I do the exact same thing.
It gives you quite a bit of insight and control.
some examples:
- at some point my email for amazon was shared, and I started getting offers from some vendor to 5-star review one of their products on amazon. I changed my amazon email address. (I generally trust amazon)
- emails from my bank have to go to a specific email address. I can be pretty certain it is my bank contacting me.
- I generally do not give my email address to retail stores. On several occasions I've given it to them for deliveries, telling them it isn't for anything but for the delivery. I'd say 80% of stores are super disrespectful of this. One spammed me every. single. day. with offers, until I got the delivery and turned off that email address.
- I once gave out a specific email address to a friend. He shared it with a second person to coordinate all of us meeting. and then I started getting phished so we figured out that the second person had his email compromised.
- I rented a car from hertz and had to give an email address. and then they sold it to other companies.
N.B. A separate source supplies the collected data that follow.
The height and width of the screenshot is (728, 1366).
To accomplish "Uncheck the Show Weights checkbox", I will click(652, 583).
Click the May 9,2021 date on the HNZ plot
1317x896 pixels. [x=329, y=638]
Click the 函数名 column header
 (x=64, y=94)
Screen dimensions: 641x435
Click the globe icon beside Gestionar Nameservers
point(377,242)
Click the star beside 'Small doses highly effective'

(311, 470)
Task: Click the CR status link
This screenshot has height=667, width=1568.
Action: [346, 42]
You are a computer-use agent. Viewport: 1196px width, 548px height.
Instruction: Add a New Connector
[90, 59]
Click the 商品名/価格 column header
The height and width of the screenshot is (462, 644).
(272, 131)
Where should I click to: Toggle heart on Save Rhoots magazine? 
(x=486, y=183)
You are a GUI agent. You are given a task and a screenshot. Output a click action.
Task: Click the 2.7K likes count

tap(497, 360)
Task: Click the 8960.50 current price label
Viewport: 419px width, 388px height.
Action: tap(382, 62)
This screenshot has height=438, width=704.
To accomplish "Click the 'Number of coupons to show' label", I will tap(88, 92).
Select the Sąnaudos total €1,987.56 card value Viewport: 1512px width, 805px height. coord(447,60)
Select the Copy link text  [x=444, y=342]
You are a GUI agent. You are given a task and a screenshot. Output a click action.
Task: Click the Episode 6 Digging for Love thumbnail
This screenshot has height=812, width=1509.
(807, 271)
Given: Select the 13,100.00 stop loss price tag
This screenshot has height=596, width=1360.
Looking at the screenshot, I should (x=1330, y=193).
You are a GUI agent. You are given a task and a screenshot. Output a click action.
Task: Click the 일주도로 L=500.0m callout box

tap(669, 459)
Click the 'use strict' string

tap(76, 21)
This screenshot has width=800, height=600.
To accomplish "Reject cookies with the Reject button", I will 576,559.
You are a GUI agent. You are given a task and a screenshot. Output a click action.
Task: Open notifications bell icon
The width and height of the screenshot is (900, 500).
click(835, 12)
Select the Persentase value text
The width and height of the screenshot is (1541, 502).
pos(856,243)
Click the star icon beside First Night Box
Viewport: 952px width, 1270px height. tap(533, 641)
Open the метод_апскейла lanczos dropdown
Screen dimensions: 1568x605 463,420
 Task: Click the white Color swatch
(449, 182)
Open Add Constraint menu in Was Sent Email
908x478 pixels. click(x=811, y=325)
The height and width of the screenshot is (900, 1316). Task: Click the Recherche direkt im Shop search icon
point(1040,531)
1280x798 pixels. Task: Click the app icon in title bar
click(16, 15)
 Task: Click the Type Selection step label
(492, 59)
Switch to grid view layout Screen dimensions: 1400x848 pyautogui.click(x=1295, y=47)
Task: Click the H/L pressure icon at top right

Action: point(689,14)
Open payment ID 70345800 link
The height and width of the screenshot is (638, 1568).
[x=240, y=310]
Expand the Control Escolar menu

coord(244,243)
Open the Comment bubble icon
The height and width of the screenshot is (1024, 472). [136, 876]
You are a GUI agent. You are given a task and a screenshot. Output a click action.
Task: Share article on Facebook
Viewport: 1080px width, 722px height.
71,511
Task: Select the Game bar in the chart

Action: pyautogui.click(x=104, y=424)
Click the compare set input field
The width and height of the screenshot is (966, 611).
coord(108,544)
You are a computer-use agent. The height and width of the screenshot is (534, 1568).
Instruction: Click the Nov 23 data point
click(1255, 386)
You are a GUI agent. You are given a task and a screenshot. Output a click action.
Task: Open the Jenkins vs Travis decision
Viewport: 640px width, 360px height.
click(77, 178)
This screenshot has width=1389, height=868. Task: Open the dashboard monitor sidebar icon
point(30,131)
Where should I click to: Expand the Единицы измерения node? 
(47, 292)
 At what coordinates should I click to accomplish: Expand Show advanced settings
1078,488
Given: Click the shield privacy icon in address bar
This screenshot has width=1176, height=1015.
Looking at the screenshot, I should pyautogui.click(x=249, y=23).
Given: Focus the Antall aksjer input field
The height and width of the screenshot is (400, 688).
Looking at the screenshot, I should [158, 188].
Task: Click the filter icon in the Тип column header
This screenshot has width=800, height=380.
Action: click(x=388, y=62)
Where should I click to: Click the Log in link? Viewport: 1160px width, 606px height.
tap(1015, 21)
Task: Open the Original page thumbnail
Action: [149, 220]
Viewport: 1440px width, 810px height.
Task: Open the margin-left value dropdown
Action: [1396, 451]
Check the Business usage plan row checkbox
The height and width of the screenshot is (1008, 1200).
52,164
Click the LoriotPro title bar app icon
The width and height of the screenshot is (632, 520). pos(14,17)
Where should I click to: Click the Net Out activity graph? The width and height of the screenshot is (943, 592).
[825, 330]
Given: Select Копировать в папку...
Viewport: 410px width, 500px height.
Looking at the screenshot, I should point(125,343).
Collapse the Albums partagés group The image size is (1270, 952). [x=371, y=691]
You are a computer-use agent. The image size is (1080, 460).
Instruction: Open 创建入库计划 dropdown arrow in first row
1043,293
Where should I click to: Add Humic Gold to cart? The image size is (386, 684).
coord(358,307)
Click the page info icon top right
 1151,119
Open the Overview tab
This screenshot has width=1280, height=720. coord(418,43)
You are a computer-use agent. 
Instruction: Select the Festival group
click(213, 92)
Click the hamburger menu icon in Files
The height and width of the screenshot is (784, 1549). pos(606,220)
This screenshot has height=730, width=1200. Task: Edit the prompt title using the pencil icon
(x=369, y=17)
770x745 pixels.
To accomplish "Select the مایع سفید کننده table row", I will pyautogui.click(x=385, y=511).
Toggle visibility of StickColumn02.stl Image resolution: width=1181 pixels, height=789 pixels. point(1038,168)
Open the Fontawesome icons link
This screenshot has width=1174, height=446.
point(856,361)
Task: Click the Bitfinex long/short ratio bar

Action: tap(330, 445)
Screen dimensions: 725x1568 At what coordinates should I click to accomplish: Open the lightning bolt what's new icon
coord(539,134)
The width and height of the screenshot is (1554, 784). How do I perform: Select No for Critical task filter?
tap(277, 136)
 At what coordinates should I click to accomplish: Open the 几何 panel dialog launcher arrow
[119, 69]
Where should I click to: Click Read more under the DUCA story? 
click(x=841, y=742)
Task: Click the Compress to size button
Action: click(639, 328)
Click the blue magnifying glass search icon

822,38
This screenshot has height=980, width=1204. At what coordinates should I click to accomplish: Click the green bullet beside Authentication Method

- linkedin stuff. easy to spot fakes since they don't go to my linkedin email address. Also easy to spot emails from people contacting me who got the email from linkedin.
It goes on and on. More people should do this.
Yes.
I use a catch-all. I can accept (whatever)@mydomain.tld
Anytime a new company wants my email address, I just randomly give them one.
So far I only get spam to the email addresses other people posted on a website as contacts for organizations I volunteer with.
(I get spam from web scraping, not from company hacks/sharing etc.)
JW, why?
Do you get so much spam from a specific email that you feel safe to ban it completely? Are you able to sue them or just send a strongly worded email about how they sold your email?
Before this, when just using a single email address, I had no idea where the spam was coming from.
Now I know where the spam (I get) comes from.
I haven't had to ban any addresses yet.
Fastmail offers per-service generated addresses. I think it's kind of fascinating to watch my email address that went solely to my local credit union start sending me spam somewhat related to my employer.
Sure do - though I have my own domain, so I don't need subaddressing. If some address gets compromised, I just set it to bounce.
Yes every service gets a custom address.
It's also interesting that some services don't allow COMPANYNAME@mydomain.com for registration. (Can't remember which)
Yes, I’ve done this for years. And to be honest, I don’t think I’ve ever “caught” a business sharing a service when they shouldn’t have. Makes me question why continue to do it.
I've been doing this for years, as well. I've also found that the majority of companies I give an email address to are actually surprisingly good stewards of that information. However, I have found a number of email leaks. It looks like my block list is up to 31 addresses. Most of those are leaks that led to spam. (Although one was a smoothie chain that insisted on sending me email every single day, and their unsubscribe page always seemed to be "malfunctioning".)
I don't think all or most of these companies on the list are intentionally selling my address to spammers. I suspect most of these leaks are due to poor handling of the data or server compromises. (Surely Adobe, for example, isn't so desperate that they would sell my address to spammers.) But whether by malice or incompetence, I can easily block them.
The important detail is to add random nonce/salt to the generated email, like _jri68, so that it's not guessable, so it's provable that the database was compromised. Guessing bestbuy@example.com is believable, but guessing bestbuy_jri68@example.com, is not.
I care. Maintain a collection of emails per tier of service plus some Apple obfuscation.